Re:Religion on B5

 Posted on 3/7/1996 by Jms at B5 to AOL


We hope to have Harlan's script for next season.

"I hope that perhaps you have done some searching in areas of your faith as a
result of that episode."

No. Don't see any reason to do so. I wasn't *exposed* to that episode, I
*wrote* it, the same way I'd write a convincing show about Minbari...I don't
have to believe they exist to write convincingly about them.

I keep being astounded that others are astounded that an atheist can write
well about religion without being religious. Writing is writing. Characters
is characters. Either you're honest as a writer, or you ain't; either you're
telling a story, or you're using the medium for propaganda.

jms



Re:Religion on B5

 Posted on 3/9/1996 by Jms at B5 to AOL


I've always been a writer. Even when I was just a kid, I was "preparing,"
always checking out different kinds of writing instruments, collecting the
artifacts of writing...took 3 years of typing in high school until I got to
120 wpm...but I didn't start writing until mid-high school, when I finally
decided I had read enough, thought enough about it, and was *ready*.

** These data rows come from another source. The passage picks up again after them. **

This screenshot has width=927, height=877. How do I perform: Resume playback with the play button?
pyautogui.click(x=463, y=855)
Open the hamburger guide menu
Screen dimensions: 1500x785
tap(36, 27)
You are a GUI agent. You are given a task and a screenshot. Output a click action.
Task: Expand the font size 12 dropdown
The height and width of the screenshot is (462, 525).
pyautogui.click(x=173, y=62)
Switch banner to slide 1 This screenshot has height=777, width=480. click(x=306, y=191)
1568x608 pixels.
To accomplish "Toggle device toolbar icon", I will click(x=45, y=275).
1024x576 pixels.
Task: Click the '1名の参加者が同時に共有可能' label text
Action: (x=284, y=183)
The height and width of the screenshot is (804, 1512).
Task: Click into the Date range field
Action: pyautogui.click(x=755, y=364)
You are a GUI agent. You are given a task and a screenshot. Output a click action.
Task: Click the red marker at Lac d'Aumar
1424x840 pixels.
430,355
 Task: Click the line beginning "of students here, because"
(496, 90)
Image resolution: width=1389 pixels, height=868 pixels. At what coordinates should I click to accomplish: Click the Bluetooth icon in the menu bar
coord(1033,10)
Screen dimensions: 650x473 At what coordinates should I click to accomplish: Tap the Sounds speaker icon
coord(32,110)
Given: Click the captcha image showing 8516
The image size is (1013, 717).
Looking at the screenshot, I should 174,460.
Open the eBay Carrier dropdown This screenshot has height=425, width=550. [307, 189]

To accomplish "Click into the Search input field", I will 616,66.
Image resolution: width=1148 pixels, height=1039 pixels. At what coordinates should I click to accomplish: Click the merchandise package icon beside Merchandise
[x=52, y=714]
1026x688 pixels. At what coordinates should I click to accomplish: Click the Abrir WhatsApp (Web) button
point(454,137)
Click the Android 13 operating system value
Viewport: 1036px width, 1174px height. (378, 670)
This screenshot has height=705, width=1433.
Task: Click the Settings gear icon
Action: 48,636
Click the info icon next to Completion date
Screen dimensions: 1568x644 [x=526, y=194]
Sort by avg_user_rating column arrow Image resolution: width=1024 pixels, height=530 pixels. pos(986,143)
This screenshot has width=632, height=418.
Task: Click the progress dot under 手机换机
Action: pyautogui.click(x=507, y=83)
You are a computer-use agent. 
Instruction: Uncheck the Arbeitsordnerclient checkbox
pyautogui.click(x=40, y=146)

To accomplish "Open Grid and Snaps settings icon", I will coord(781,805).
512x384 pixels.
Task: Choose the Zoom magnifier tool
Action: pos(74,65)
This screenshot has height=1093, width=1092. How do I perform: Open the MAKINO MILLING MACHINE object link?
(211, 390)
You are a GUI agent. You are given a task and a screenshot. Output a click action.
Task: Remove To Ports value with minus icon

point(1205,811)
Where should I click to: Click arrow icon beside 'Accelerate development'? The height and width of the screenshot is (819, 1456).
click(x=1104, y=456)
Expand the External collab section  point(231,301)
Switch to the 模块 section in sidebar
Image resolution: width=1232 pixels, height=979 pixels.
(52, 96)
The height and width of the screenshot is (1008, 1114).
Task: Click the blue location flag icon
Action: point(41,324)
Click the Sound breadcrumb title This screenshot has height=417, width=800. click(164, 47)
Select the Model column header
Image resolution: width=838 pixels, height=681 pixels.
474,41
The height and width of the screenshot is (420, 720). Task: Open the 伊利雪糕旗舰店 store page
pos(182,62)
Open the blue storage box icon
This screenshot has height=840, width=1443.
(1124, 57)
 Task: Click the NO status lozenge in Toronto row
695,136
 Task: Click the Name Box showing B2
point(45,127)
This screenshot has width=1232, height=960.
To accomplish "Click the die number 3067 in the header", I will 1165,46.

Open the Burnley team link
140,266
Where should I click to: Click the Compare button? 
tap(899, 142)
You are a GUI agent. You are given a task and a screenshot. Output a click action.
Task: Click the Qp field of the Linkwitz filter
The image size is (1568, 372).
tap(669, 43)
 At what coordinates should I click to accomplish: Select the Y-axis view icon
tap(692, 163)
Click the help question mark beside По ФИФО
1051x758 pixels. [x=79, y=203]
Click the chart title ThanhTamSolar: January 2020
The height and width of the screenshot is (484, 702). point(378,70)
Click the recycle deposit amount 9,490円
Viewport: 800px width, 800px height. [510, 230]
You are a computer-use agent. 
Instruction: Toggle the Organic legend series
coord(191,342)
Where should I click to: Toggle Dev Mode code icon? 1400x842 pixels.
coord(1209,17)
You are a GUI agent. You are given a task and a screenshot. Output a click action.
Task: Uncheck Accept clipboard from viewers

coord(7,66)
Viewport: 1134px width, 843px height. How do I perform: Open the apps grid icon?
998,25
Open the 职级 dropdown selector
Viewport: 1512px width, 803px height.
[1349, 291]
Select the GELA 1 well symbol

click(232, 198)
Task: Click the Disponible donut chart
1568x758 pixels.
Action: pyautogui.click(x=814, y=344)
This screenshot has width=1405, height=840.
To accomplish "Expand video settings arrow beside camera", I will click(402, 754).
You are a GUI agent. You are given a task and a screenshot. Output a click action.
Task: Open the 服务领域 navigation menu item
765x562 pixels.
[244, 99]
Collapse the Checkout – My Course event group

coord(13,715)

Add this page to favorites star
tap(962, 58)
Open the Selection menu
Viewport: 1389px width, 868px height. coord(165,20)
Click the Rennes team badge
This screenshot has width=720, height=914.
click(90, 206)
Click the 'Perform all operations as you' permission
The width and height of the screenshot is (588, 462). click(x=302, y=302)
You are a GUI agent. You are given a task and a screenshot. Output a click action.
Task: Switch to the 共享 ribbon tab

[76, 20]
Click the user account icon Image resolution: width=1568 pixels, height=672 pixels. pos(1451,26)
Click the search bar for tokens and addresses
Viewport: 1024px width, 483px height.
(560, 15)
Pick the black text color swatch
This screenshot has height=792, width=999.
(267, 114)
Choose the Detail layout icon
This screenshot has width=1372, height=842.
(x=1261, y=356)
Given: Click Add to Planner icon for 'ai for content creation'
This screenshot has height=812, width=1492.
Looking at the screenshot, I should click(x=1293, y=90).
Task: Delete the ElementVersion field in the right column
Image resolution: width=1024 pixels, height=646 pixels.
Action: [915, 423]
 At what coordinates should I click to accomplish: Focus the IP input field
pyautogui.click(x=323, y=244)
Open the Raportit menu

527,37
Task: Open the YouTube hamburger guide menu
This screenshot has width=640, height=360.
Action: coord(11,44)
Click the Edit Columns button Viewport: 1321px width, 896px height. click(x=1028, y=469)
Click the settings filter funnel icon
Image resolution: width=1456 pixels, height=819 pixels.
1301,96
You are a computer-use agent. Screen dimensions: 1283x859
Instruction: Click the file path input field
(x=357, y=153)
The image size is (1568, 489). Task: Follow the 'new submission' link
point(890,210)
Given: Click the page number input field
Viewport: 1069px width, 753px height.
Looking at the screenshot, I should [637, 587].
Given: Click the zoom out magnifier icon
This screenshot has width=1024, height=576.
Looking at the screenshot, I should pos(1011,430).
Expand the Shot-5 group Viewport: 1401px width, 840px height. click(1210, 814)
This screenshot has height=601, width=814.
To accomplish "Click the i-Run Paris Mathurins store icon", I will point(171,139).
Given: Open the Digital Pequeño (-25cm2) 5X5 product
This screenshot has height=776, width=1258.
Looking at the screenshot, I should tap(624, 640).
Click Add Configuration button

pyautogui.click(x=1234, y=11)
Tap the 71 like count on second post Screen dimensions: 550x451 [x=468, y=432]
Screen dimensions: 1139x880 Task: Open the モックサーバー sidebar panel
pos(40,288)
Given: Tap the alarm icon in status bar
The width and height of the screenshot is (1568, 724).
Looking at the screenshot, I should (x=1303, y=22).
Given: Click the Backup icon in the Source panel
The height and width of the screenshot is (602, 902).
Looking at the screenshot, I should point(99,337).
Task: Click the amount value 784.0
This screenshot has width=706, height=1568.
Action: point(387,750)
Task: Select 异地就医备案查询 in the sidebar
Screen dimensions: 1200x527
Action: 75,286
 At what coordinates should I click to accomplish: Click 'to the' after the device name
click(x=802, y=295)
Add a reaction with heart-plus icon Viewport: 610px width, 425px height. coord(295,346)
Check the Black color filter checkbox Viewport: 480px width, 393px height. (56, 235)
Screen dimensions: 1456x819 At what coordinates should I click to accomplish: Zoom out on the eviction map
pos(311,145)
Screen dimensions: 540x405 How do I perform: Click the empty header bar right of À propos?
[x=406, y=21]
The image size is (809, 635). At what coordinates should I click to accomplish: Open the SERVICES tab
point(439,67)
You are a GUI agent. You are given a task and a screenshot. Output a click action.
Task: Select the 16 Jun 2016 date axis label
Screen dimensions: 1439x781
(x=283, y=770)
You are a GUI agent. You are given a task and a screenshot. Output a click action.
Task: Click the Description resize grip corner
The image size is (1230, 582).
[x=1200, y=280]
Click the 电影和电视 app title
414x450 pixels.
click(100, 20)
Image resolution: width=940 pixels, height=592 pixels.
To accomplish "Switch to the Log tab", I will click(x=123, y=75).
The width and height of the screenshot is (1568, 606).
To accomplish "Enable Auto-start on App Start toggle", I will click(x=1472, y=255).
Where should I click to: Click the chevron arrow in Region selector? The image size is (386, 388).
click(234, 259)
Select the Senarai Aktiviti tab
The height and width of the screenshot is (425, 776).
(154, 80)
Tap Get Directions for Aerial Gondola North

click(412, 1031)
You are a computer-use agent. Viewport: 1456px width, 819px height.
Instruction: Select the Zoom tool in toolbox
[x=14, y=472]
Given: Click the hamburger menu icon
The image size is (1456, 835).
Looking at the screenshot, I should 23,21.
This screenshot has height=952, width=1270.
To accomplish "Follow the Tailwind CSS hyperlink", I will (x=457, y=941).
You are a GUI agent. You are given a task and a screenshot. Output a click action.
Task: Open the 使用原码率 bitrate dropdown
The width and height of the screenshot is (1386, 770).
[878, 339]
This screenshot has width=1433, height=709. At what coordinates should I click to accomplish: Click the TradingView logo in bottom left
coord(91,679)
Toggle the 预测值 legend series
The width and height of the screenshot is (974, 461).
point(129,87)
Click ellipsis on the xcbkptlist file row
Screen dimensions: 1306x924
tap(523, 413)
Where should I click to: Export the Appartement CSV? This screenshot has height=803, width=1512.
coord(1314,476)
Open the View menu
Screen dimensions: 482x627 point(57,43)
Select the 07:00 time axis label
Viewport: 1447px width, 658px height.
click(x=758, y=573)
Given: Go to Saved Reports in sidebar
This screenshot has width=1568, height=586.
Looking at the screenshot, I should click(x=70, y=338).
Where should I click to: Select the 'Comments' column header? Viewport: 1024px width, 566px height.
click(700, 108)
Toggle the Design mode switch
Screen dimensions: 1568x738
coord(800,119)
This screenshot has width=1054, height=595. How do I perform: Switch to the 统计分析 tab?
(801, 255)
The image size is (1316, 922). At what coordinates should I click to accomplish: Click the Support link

That day, I started writing finally. I wrote a story I placed with the
school magazine done out of one of the writing classes. The next thing I
wrote ended up in a small outside magazine. Then I began writing and placing
articles and plays and stories....

I took some writing classes in college, but the only ones of value were the
workshops, not the ones where you're taught to write the way the teacher
*wants* you to write. The whole theory of writing is to find your unique
voice; if you surrender that by writing the way somebody else writes, you've
sacrificed the only commodity you had to offer: your unique vision of the
world. In any event, as stated, I was writing and selling long before I took
my first writing class.

Since 1971, I have written 5-10 pages per day (the last 12+ years generally
10 or better) every day of the week, 52 weeks a year, except for my birthday,
christmas, new year's, and my spouse's birthday. On my first trip to
England, I swore I wouldn't write, I'd take some time off; I ended up
sneak-buying a small notepad and, by the time I got back, had outlined my
first novel, later published by Dutton.

I've written over 500 published articles, dozens of published short stories,
12 produced plays, a number of songs recorded here and there (including two
for a prime time ABC special), 2 published novels, 1 published anthology, a
number of screenplays (some made as TV stuff, some not produced), and 145+
produced TV scripts, among other stuff.

I write all the time. It's not what I do, it's what I *am*.